The Leasing Market:
Slower, Sharper, and Shifting
Last month we talked about the sales market being tighter than we’ve ever seen. This month, it’s the leasing side that’s showing its own unusual patterns – and they’re just as interesting, but for very different reasons.
Right now, there’s plenty of stock available, but tenants are taking their time. Deals are slower to finalise, incentives are getting heavier, and every clause in a lease is being reviewed in finer detail than we’ve seen in years.

What’s Driving It
In short – caution.
Over the past few years, we’ve seen a flood of new, near-identical industrial units hit the market:
1 £ 100-300m² footprint
2 £ Small office and mezzanine
3 £ Modern finishes, electric roller door, and a tidy façade
They’ve been the backbone of the industrial leasing market for years… until now.
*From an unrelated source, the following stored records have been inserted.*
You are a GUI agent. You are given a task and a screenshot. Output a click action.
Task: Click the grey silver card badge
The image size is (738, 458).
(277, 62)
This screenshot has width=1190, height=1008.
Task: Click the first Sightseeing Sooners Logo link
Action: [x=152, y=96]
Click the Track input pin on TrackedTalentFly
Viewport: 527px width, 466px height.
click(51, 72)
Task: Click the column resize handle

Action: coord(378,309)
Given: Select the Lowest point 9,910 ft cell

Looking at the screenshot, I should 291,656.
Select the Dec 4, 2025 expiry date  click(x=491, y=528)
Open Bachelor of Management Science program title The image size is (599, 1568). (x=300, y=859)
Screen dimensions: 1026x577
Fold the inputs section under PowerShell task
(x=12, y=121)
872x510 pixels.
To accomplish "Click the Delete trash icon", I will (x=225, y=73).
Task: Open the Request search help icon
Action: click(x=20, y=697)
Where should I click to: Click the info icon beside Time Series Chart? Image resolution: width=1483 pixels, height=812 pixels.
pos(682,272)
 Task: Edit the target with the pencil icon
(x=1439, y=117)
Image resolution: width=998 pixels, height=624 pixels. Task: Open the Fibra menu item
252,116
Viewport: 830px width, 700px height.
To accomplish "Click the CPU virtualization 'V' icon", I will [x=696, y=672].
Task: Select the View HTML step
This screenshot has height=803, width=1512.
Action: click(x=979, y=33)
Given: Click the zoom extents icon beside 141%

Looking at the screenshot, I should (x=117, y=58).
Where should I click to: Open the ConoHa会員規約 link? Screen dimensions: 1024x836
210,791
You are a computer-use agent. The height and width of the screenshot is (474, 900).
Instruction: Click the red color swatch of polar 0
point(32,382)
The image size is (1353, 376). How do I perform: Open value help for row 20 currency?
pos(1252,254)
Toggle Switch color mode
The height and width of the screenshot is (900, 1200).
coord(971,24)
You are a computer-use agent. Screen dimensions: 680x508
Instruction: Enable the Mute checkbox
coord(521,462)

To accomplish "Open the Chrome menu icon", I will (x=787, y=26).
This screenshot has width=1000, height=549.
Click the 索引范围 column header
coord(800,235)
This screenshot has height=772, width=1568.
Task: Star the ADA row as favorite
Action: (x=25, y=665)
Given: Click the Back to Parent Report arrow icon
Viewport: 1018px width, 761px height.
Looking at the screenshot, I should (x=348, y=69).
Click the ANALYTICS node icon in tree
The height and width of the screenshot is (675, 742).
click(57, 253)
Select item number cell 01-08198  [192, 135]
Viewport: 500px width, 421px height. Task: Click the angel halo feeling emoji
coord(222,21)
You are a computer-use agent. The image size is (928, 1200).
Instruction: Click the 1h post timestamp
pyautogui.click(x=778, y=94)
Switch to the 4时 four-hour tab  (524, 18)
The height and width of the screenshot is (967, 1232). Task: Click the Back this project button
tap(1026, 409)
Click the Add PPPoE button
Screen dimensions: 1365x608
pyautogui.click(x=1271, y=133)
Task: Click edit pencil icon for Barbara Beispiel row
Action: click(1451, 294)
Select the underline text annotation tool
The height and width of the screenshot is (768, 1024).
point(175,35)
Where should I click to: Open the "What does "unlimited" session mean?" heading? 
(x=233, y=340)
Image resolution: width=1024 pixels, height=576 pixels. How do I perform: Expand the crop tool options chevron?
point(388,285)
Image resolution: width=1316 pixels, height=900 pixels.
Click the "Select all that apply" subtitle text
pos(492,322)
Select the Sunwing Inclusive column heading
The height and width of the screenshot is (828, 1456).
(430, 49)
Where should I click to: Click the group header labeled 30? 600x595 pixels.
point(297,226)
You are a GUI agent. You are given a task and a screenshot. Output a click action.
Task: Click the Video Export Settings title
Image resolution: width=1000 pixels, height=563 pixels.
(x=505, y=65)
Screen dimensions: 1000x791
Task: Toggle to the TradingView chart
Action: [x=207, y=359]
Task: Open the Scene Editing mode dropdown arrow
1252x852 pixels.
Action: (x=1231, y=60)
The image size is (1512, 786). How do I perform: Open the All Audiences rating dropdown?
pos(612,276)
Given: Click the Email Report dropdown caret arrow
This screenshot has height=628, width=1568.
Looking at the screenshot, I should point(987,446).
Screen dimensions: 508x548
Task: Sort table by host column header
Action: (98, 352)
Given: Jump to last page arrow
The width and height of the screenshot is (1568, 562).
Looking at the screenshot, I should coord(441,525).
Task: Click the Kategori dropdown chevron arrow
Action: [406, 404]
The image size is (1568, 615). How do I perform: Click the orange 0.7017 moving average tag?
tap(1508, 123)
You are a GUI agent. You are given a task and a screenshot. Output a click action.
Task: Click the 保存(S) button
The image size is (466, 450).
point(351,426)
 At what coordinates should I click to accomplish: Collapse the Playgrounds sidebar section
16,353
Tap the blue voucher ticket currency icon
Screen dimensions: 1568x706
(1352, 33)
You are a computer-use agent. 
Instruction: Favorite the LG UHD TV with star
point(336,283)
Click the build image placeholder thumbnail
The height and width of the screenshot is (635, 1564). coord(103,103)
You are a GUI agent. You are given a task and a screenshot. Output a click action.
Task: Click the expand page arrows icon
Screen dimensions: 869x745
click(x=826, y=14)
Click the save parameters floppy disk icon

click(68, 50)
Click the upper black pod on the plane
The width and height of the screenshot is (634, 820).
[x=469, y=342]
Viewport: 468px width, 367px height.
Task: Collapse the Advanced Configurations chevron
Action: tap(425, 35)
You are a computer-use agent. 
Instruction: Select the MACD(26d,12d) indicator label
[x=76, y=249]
In some pockets, there’s simply too many of them, and enquiry has slowed.
Meanwhile:
Ground floor offices without strong street exposure are quiet.
Upper-level tenancies without lift access have all but stalled.
Retail is also softening, in line with broader economic trends.

The Tenant Mindset
Tenants are now much more tactical:
They’re checking every lease clause, from incentives to outgoings to make-good.
They’re negotiating on security – pushing back on directors’ guarantees and preferring cash bonds or bank guarantees.
They’re mindful of risk, as insolvencies and liquidator stories have crept back into the collective memory.
Across our asset portfolio, we’re also seeing:
A steady rise in arrears
More Notice to Remedy Breach actions
Increased reporting of ATO debt defaults and supplier delinquencies
It’s a cautious market – not broken, but much more defensive than what we’ve known for the past decade.
What It Means for Owners
For commercial property owners, this means two things:
-Presentation and flexibility matter more than ever.
With more comparable stock on the market, small differences – a fresh coat of paint, a tidier façade, easier access – can be the deciding factor.
-The right tenant will take longer to land.
That’s not a reflection on your asset; it’s simply where the market is right now. Deals are happening, but they’re happening slower, and tenants are doing more homework.
We’re now less than two months from Christmas, and typically that means the market starts to wind down – except in the years when it finishes strong.
This year, it’s doing the opposite. It’s the first time in a decade we’ve entered the end-of-year stretch with more quiet than momentum.

Until Next Time
Adam Leishman
The Principal Licensee / Director

Looking Ahead
We expect a subdued close to 2025, with leasing activity likely to pick up again once business confidence resets in the new year.
When that happens, owners who are well-positioned and ready to move will be the first to benefit.